No entanto, essa visão tem um lado tenebroso. O próprio Harari alerta que as novas tecnologias nas mãos de algumas poucas elites podem aumentar a injustiça e a opressão. O progresso tecnológico também não consegue melhorar a natureza humana. Tal como Huxley e Orwell já analisaram, toda utopia implica o perigo de acabar numa realidade distópica.
Paralelamente aos progressos tecnológicos, o mundo enfrente uma luta sem precedentes contra a crise climática. Governos, ativistas e cientistas fazem de tudo para preservar o planeta contra a ameaça de destruição. A neutralidade climática, energias renováveis e a redução das emissões de CO2 tornaram-se metas prioritárias da política global. Muitos veem nessas providências a chave da salvação da terra. No entanto, tal como na construção da Torre de Babel (Gênesis 11), também aqui se manifesta uma húbris do ser humano. Apesar de todos os esforços, a Criação permanece sob a influência do pecado. Romanos 8.20-22 lembra-nos de que a Criação está “sujeita à vaidade” e que “geme e suporta angústias até agora”. A tentativa humana de salvar o planeta muitas vezes ignora a soberania de Deus e o fato de que a cura definitiva da terra não ocorrerá por mãos humanas, mas pela intervenção de Deus no reino futuro.
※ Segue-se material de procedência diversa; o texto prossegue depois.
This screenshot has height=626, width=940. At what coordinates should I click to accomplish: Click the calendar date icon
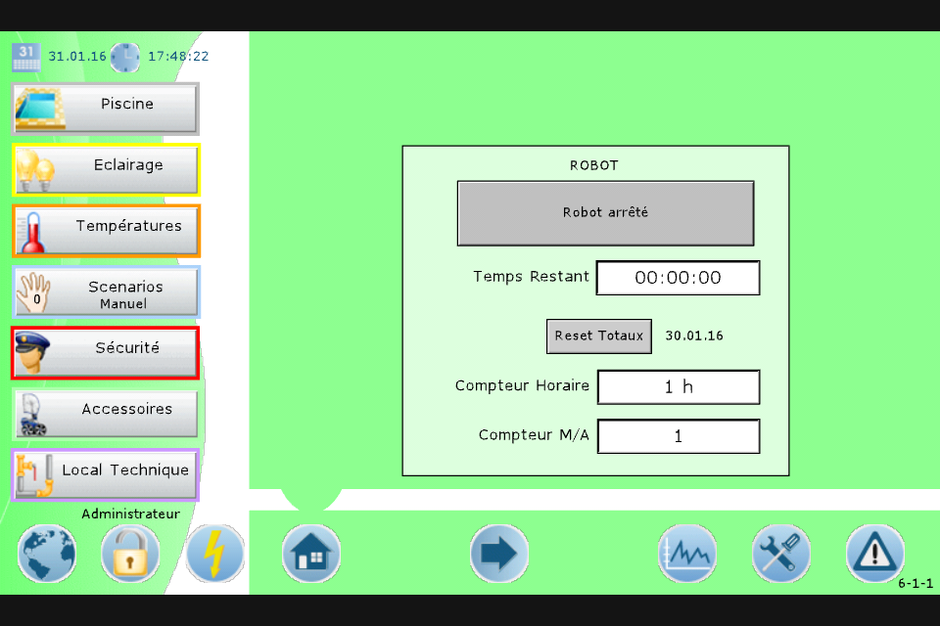click(x=26, y=57)
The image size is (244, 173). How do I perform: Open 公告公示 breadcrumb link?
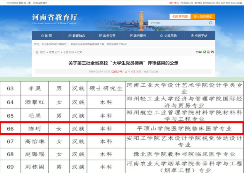tap(68, 52)
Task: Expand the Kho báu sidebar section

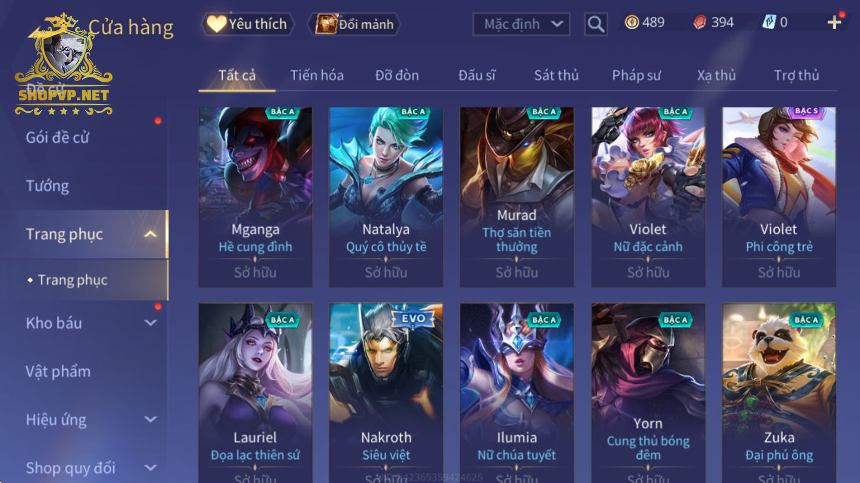Action: click(151, 323)
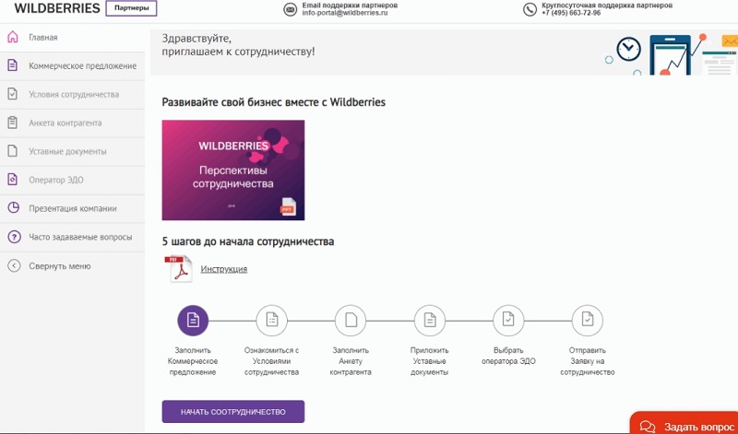Click the Главная home icon in sidebar
This screenshot has width=738, height=434.
13,37
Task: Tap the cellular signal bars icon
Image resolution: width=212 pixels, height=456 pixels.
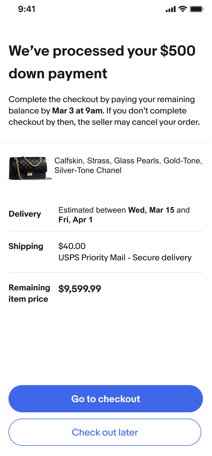Action: [171, 9]
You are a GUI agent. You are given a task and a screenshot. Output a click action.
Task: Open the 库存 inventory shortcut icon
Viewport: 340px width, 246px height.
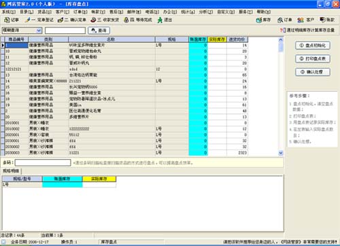click(x=263, y=20)

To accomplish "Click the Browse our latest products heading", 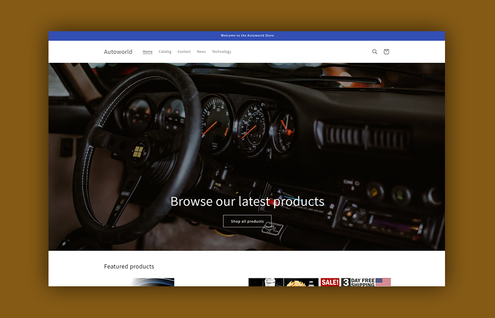I will tap(247, 201).
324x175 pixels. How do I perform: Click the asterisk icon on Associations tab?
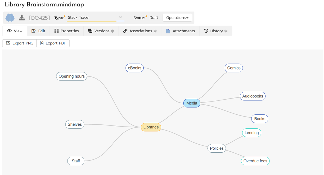[x=155, y=31]
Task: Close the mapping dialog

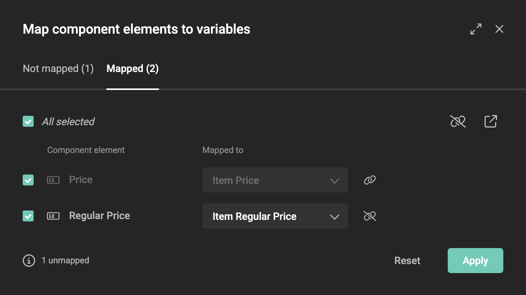Action: coord(499,29)
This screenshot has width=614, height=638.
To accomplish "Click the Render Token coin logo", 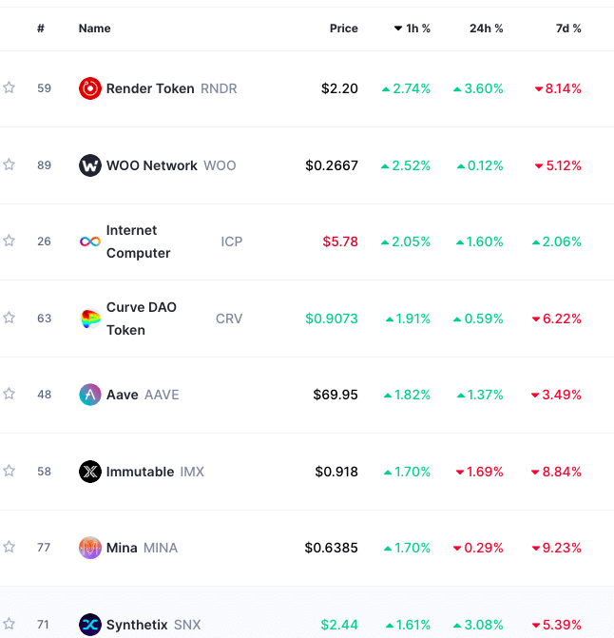I will [90, 88].
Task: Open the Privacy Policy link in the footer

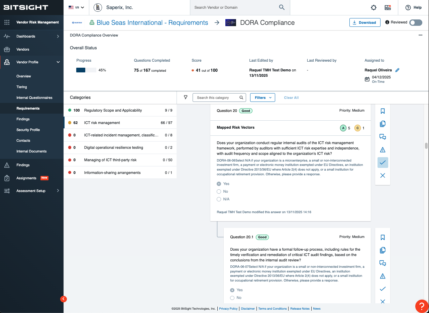Action: [228, 309]
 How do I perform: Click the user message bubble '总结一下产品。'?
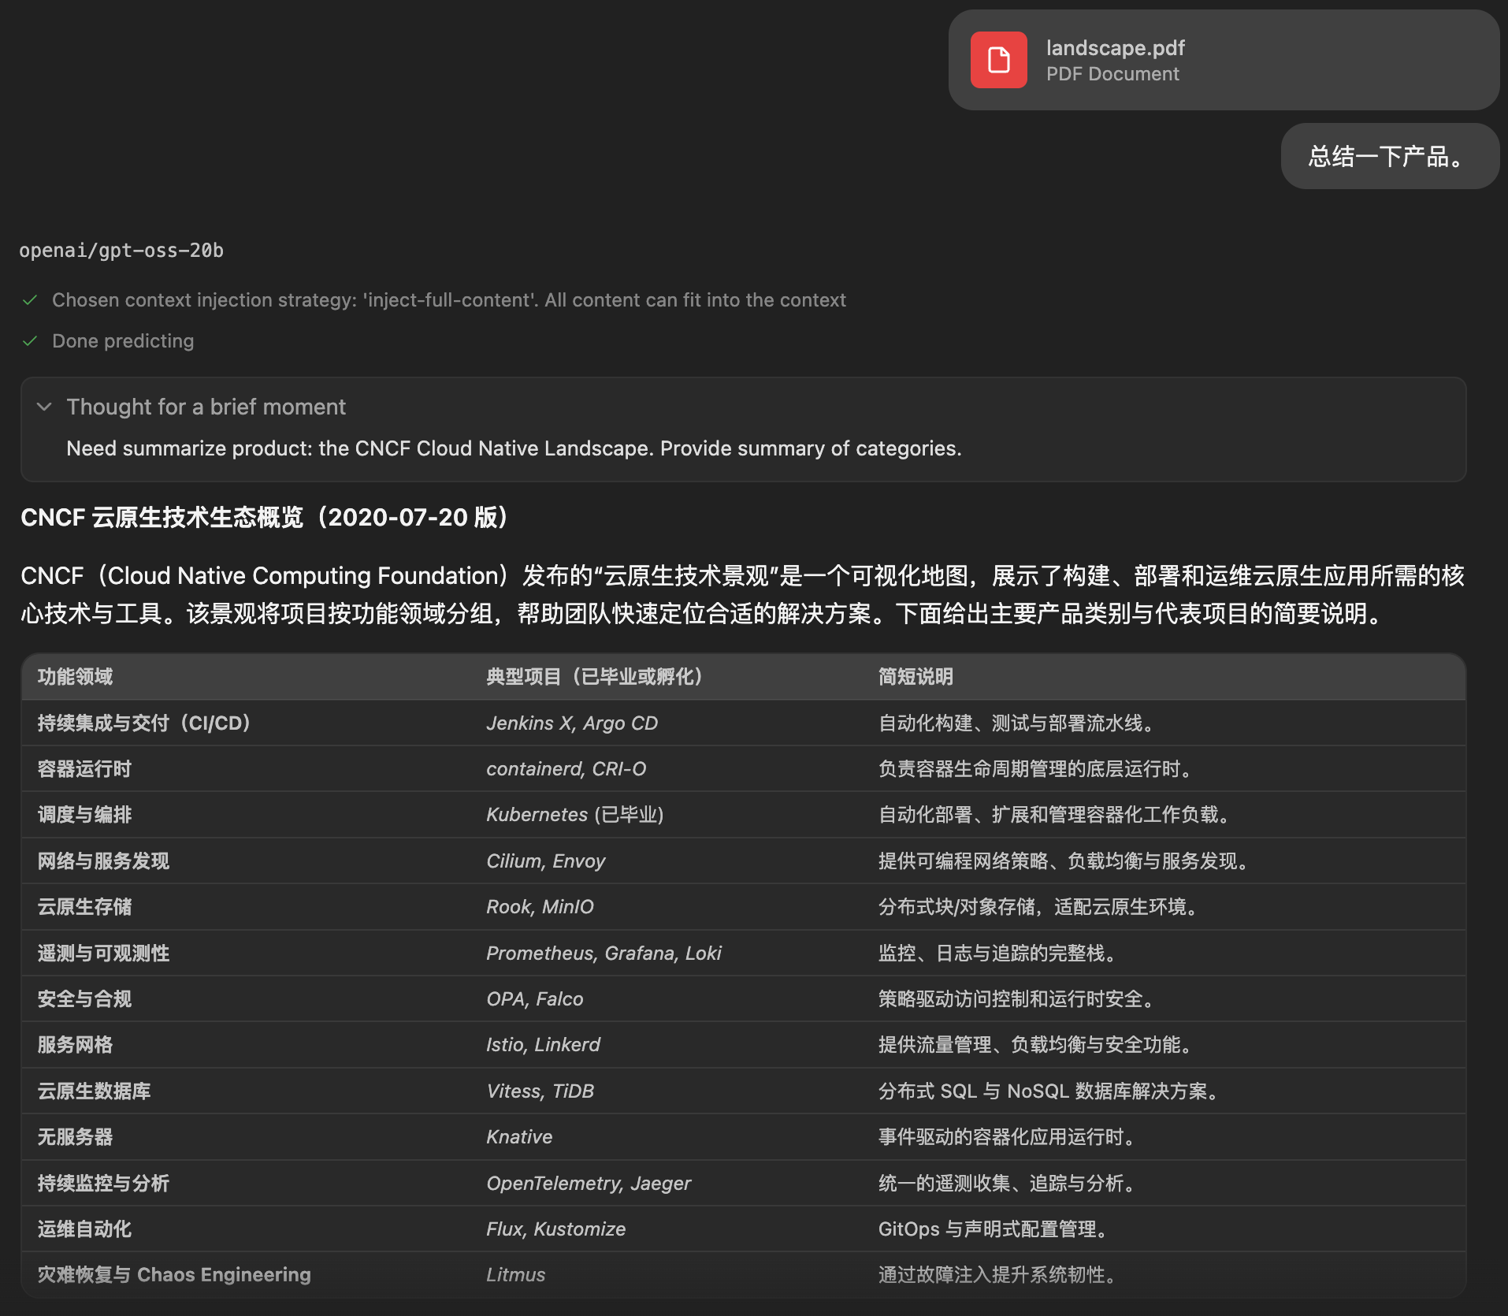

Missão como transformação da sociedade
Também no movimento evangélico existem esforços para melhorar o mundo. Ali predomina a ideia de que a igreja não se limita a proclamar a mensagem do evangelho, mas também trabalha ativamente para transformar o mundo em um lugar de paz e justiça. A clássica noção de missões que marcou a igreja por séculos concentrava-se na proclamação do evangelho e no ministério da reconciliação. A igreja se enxergava como o sujeito das missões – sua tarefa era proclamar o evangelho, conduzir pessoas a Cristo e fundar igrejas. A mensagem do apóstolo Paulo em 2Coríntios 5.18-20 esclarece isso: Jesus Cristo “nos deu o ministério da reconciliação… Portanto, somos embaixadores em nome de Cristo, como se Deus exortasse por meio de nós”.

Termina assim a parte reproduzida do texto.